Rampant Male-Infantilism and the Birth of the SmurfBoy
Hot on the cracked heels of the declaration of Gay Vague as the new straight and the new gay comes a tirade against "male infantilism" and all the Seth Cohens it has spawned. Writer Matthew Wilder recalls the era of manly men and sheds a tear for what's become of good, clean testosterone:
Where a Scotch-sozzled Big Bruiser once ran onto the fire escape with a roar, rolling up his or her sleeves to challenge the whole U.S. of A. to step outside, now a smallish fellow in a knit cap and woolen sweater sits in the corner with a box of chocolate milk, giggling at his own inadvertent burps. Where Pops built skyscraper-sized mirrors to reflect a metastasizing society, Junior lives in a world we might call Mini-Micro-Narcissus. Son of Big Bruiser, I name you LittleBlue SmurfBoy —after the fetish of your patron saint, Donnie Darko, the most sensitive and martyred of your kind. I take this moment to examine the markings of your race, as evinced by your most applauded manifestations: novelist Jonathan Safran Foer, filmmaker Wes Anderson, and musician Conor Oberst.
Dear God, he got all of our eggs in a basket!

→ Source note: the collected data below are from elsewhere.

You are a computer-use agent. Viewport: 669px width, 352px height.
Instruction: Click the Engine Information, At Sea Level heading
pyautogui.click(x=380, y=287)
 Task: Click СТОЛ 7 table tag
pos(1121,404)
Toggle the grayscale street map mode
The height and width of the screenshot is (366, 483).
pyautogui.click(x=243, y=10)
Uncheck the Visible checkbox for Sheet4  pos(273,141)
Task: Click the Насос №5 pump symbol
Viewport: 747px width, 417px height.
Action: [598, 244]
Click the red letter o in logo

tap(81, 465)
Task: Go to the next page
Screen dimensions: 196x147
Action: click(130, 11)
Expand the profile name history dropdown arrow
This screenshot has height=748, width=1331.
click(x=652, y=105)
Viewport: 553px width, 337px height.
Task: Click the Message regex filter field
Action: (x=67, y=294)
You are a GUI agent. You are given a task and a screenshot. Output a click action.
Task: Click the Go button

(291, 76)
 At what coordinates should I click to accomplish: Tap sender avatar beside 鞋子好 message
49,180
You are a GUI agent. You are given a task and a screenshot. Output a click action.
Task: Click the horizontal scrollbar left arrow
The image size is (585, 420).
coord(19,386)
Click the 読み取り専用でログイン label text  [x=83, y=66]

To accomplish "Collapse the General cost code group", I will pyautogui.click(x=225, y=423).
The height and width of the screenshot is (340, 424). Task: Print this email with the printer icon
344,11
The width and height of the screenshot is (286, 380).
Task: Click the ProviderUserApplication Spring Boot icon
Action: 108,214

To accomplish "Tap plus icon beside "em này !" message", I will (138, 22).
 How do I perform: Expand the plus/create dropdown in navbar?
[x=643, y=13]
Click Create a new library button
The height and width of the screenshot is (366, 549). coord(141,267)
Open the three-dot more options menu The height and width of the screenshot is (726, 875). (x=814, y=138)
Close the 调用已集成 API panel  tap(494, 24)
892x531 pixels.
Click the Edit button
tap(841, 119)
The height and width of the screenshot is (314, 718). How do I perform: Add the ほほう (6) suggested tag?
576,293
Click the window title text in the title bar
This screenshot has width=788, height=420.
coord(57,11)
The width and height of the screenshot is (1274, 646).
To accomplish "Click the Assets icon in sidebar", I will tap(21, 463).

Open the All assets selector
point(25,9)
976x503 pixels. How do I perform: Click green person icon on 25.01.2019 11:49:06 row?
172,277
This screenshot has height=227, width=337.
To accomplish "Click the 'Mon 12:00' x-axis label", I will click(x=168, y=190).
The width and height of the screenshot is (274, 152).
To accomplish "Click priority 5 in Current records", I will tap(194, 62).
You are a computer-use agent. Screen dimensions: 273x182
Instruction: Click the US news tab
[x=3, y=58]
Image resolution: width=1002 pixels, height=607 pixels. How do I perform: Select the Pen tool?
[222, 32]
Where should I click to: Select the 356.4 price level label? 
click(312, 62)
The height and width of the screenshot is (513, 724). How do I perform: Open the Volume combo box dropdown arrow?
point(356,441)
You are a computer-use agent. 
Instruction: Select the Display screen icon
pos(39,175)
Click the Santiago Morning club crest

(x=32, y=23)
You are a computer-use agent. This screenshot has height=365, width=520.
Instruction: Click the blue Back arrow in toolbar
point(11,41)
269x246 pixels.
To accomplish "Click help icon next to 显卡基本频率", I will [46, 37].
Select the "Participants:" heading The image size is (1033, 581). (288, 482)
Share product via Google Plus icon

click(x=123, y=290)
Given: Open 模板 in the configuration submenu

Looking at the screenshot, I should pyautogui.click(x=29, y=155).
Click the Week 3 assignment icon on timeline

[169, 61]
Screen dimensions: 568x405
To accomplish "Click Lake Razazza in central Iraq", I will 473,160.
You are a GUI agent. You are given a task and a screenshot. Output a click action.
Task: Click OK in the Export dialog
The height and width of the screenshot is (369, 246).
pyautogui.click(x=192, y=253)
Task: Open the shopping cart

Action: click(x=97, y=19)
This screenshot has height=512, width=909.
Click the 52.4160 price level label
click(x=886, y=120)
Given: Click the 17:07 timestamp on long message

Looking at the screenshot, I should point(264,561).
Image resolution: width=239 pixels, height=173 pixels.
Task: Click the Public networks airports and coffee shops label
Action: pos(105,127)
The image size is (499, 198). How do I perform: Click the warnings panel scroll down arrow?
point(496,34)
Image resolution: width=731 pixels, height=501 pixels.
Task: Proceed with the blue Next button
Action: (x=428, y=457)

Wilder then goes on to name Oberst as the littlest and most blue SmurfBoy, Wes Andersen the Dean of SmurfBoys, and Jonathan Safran Foer, sadly, as the most reprehensible. Of Foer's latest effort, he notes, "Extremely is old-timey yiddishkeit tear-jerking in hipster garments—it's Tuesdays with Morrie for the yellow Converse set." And that's the nice stuff. Wilder, you are our new best friend — even if we're a little afraid of you.